Information given |
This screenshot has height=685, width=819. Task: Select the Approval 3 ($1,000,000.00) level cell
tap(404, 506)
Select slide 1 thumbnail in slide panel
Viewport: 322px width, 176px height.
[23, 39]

Problem | Lay out the rows above as a Markdown table with two columns, "No." and "Line," numbering each row and leaving out any blank lines.

Full solution |
| No. | Line |
|---|---|
| 1 | This screenshot has height=685, width=819. Task: Select the Approval 3 ($1,000,000.00) level cell |
| 2 | tap(404, 506) |
| 3 | Select slide 1 thumbnail in slide panel |
| 4 | Viewport: 322px width, 176px height. |
| 5 | [23, 39] |